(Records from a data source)

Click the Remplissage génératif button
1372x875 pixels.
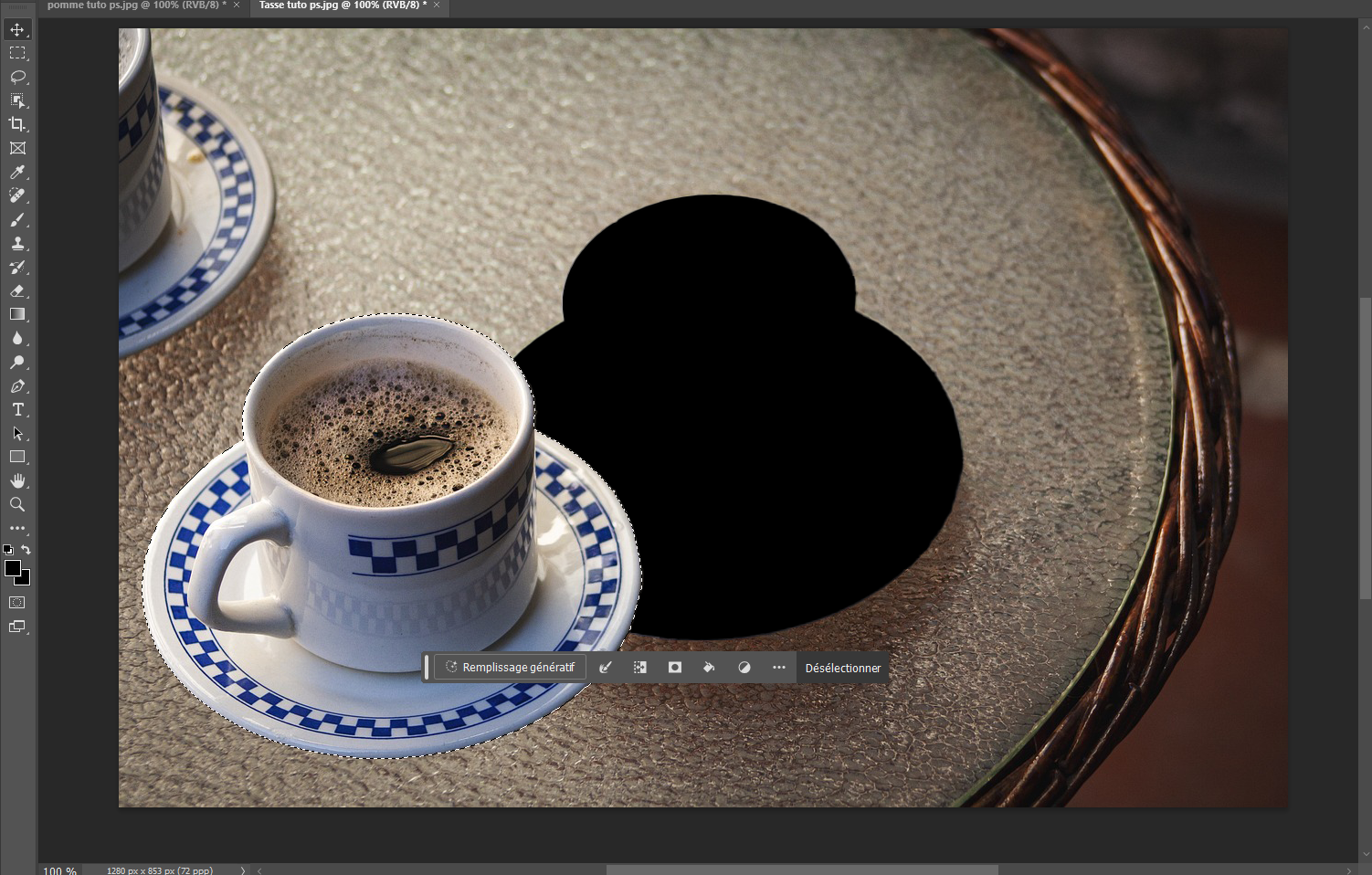click(510, 668)
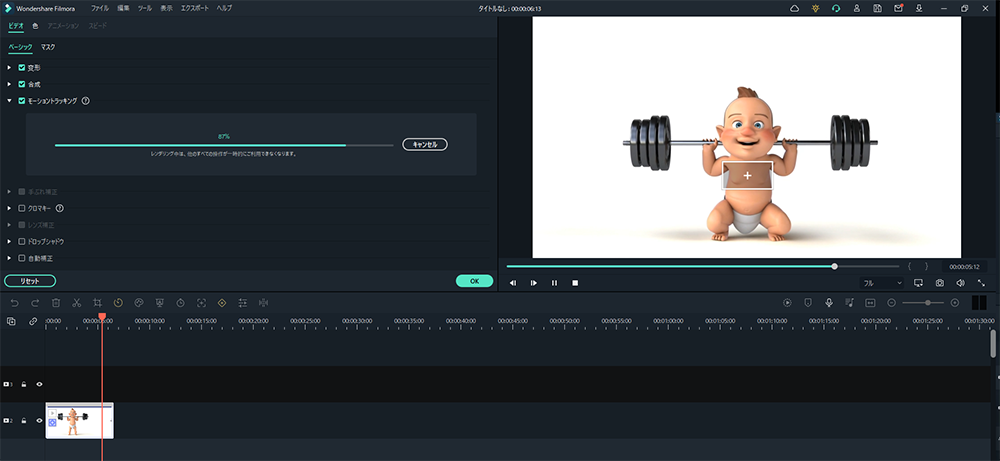Screen dimensions: 1000x461
Task: Switch to the マスク tab
Action: (x=48, y=47)
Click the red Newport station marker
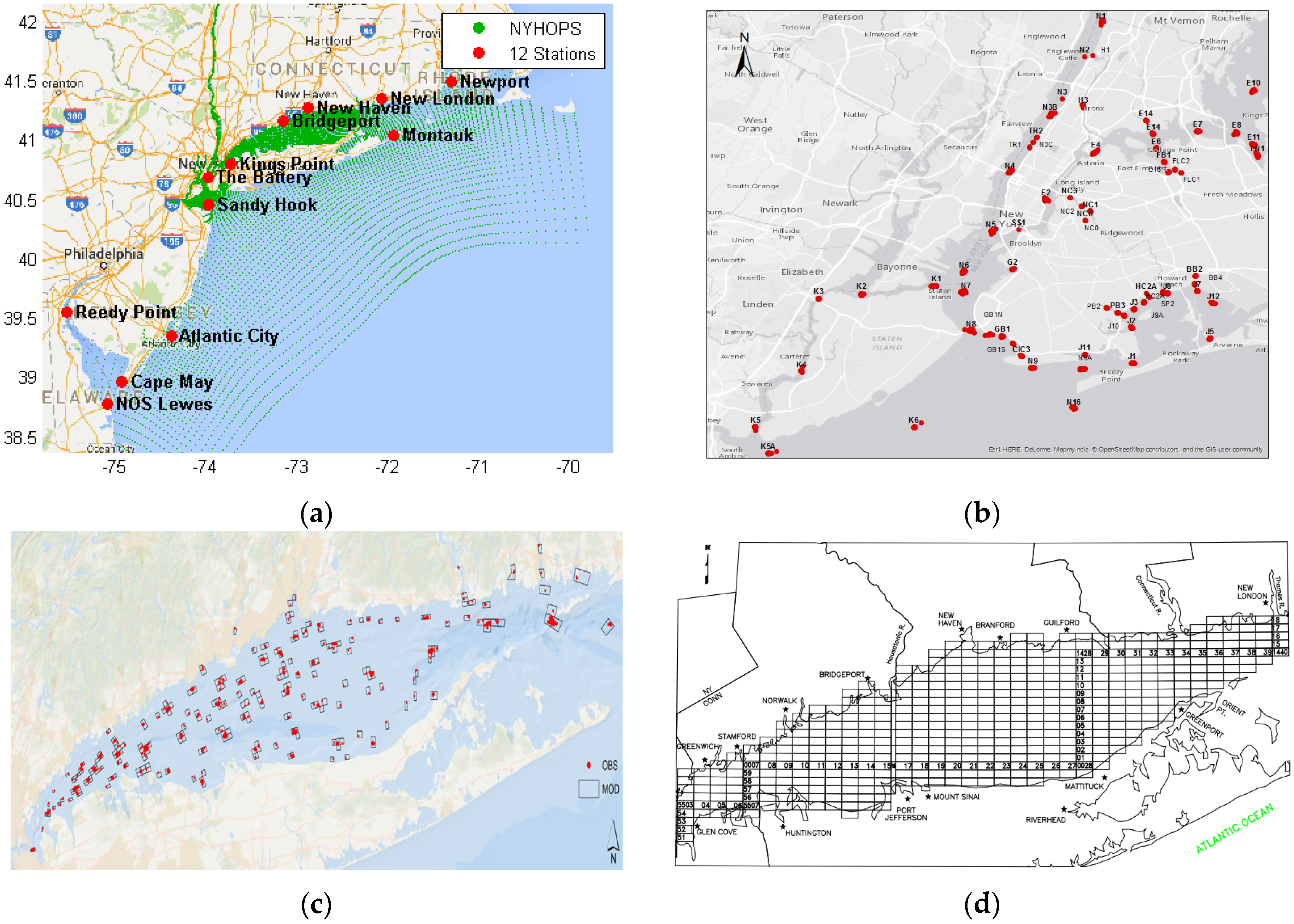Image resolution: width=1294 pixels, height=924 pixels. (451, 81)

• INSTRUCTIONS FOR THE TASK
Nothing but an exact copy of the data above, minus its pictures, should appear in the response.

• WRITTEN ANSWER
Click the Remplissage génératif button
1372x875 pixels.
click(510, 668)
Screen dimensions: 1000x461
Task: Switch to the マスク tab
Action: (x=48, y=47)
Click the red Newport station marker
Image resolution: width=1294 pixels, height=924 pixels. (451, 81)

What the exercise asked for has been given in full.